Dava keluar dari ruangan besar itu, menetralkan wajahnya agar tidak ada karyawan yang banyak tanya. Ruang CEO terletak di lantai atas membuat tidak banyak karyawan berlalu lalang. Tiupan angin dari jendela yang terbuka membuat kulit Dava merespon sejuk namun berubah dingin. Seketika kulit Dava sedikit meremang, tiupan angin yang dirinya rasakan berubah menjadi suara tiupan angin misterius. Bisikan yang menyapu di tengkuknya berhasil membuat bulu kuduknya bertambah merinding. Dava memegang tengkuknya dan melangkah menjauh menghiraukan suasana mencekam di tengah siang bolong.
Daa ... va ...
Tiupan angin berpadu suara tidak jelas, membuat Dava langsung melangkahkan kaki lebar-lebar. Ujian hidup Dava saat ini sudah cukup tidak perlu menambah beban lagi dari makhluk tak kasat mata.
Da ... va ... Dava ....
Sekarang Dava tidak mungkin salah dengar, suara bisikan perempuan yang memanggil-manggil namanya. Dava berhenti melangkah dan memikirkan sesuatu. Mengumpulkan keberanian menoleh, menatap apapun itu nantinya. Bahkan kalaupun harus melawan saat itu juga, Dava pikir bisa saja berteriak meminta bantuan Pak Erik yang tak kalah seram. Waktunya Dava menoleh kebelakang dan ....

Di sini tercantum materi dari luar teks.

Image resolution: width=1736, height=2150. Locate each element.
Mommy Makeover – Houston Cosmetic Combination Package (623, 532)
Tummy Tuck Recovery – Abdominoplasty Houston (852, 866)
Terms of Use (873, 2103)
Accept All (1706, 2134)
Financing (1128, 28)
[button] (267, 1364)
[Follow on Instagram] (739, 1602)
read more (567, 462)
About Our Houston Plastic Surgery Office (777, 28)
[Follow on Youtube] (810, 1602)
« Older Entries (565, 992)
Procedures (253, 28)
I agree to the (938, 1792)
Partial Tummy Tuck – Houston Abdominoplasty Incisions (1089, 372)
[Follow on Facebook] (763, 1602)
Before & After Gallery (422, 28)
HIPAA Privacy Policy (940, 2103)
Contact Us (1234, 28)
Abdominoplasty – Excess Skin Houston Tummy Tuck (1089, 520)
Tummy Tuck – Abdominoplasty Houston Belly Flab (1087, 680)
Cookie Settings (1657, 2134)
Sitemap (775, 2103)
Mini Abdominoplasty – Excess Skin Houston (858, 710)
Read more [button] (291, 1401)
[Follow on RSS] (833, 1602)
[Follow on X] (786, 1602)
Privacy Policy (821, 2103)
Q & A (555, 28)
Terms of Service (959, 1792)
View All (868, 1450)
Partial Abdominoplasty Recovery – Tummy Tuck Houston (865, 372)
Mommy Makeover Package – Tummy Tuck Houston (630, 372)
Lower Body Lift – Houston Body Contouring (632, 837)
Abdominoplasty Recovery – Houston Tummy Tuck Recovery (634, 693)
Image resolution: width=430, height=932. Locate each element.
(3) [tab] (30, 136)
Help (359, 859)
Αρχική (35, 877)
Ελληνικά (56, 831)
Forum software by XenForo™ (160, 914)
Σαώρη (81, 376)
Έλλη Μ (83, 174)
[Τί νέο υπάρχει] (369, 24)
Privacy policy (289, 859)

"Astaga ...!" Mata Dava melebar terkejut, pembuluh darah tampak tegang dilehernya.
Rentetan tujuh karyawan pria dan wanita yang bersembunyi di balik dinding penyeka. Gelagat penasaran yang tinggi ke tujuh karyawan bertanya dengan berbisik, "Pak Dava apa benar desas-desus yang beredar itu? Terus benarkah Pak Erik berbuat tak pantas dengan seorang wanita?" Deretan pertanyaan yang tidak bisa Dava jelaskan, hanya Erik dan wanita bersangkutan yang tahu atau seorang penguntit yang menyebar berita ini.
Dava terdiam sejenak.
Rasa takut masih terlukis di wajah Dava, ia memejamkan mata menghembuskan napas lega dan menggelengkan kepalanya. Para karyawan itu bingung, saling tatap satu sama lain.
Salah satu karyawan bertanya, "Pak Dava pasti kesulitan menjadi tangan kanan pak Erik ya, kan?"
"Tidak ada pekerjaan yang mudah oleh sebab itu kita digaji," jawab Dava menatap para karyawan yang kepo.
......................
"Nggak mau tahu secepatnya urus berita itu jika memang hoaks, saya tidak ingin kalah dalam sidang,"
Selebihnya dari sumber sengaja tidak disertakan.